Vines, fruit trees, potatoes, onions, tomatoes and various green vegetables
were, so the villagers say, none of them planted ten or fifteen years ago.
Many households, following the new fashion, are still making or expanding
their gardens for these crops.  This means a much more varied diet, and also
in some cases cash from the sale of these new commodities.

At the same time, the government assistance in controlling grain prices, in
making credit available through the Agricultural Bank and in providing seed,
in some cases improved and cleaned seed, have helped the villagers, and
improved transport has, I gather, greatly increased the amount of grain sold
by the village.

This is no place to discuss the question of agricultural reform.  The technical
difficulties are considerable, but

  XV.2 p. 246

  considered from the point of view it income per household from the land, it is
obvious that any increase in productivity by means of crop rotation, the use of
fertilizers, or of simple machinery, of which developments there is at present
no sign in this area, will have to race the increase of population, unless a
substantial number of people can be persuaded to leave the village, wither to
go to land elsewhere, under a government scheme which is already beginning
to operate, or to go town as industrial labour.
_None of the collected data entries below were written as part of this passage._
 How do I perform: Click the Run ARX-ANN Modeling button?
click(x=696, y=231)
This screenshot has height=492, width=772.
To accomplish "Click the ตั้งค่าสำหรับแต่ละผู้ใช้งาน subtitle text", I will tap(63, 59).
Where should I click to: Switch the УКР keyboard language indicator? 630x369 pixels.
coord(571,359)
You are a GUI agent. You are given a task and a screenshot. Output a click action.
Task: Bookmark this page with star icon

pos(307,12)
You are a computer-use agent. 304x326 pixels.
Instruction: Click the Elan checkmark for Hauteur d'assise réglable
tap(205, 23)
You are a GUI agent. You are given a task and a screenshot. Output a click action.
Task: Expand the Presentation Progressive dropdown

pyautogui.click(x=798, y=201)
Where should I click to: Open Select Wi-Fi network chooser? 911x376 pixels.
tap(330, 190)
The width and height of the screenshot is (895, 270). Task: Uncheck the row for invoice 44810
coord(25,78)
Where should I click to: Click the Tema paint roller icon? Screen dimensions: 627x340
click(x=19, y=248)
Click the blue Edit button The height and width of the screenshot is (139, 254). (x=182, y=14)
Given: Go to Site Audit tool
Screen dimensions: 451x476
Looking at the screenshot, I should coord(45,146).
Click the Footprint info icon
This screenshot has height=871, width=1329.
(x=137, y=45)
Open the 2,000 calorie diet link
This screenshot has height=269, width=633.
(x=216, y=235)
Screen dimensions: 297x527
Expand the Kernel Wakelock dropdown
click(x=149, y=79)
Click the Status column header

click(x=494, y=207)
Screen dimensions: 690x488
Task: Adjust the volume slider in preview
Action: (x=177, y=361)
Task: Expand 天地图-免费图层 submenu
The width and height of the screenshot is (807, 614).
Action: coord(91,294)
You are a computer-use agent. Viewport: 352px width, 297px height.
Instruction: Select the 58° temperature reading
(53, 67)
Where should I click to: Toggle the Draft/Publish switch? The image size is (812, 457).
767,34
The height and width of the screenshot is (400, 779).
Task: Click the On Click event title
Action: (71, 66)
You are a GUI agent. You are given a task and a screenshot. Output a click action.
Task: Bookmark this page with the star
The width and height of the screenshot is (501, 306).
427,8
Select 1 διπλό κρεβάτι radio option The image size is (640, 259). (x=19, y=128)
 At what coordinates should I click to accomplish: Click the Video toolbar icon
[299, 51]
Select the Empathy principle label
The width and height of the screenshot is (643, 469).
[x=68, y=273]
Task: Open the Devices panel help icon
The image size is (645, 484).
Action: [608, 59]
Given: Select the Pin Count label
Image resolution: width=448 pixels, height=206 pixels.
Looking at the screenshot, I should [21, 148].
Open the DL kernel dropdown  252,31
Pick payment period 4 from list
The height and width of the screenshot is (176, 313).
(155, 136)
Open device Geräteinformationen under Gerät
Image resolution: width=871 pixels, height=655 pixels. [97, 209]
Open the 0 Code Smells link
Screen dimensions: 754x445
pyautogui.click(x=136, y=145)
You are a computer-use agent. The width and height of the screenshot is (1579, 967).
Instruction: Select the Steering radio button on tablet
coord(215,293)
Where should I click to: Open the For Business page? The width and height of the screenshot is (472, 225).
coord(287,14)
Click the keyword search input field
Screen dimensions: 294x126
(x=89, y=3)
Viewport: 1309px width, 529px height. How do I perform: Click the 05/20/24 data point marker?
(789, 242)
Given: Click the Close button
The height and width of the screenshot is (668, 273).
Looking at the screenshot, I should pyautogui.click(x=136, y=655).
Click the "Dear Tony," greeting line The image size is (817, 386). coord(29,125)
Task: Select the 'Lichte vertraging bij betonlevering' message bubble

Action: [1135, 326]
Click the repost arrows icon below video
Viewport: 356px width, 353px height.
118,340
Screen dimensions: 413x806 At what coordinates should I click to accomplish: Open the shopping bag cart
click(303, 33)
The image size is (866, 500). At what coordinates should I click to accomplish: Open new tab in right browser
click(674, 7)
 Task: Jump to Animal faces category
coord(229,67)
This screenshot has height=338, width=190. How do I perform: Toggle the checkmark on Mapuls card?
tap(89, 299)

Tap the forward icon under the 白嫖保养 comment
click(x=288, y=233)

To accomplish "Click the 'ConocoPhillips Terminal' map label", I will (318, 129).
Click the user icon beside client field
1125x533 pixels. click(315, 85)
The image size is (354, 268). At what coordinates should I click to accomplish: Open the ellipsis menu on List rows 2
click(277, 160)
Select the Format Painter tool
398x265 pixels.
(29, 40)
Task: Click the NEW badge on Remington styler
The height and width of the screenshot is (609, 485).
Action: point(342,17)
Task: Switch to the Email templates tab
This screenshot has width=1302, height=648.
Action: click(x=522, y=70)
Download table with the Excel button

The other major change in village economics is the great and continuing
increase in the number of migrant ustalar, who can, as I have said in Chapter
XII.3, earn reasonable wages.  It is this source which has contributed mainly
to the rise in general living standards which has as far as I can judge, taken
place in the last few years.

One of the main signs of this rise is the amount of new building.  Everyone
says that a generation ago many of the villagers lived in caves, or semi-caves.
This is quite readily confirmed by a comparison of the older houses, and the
stables in which a tandir reveals original human occupation, with the new
houses which have been built in the last ten years.  The number if these new
houses is remarkably high, and there was plenty of building in progress.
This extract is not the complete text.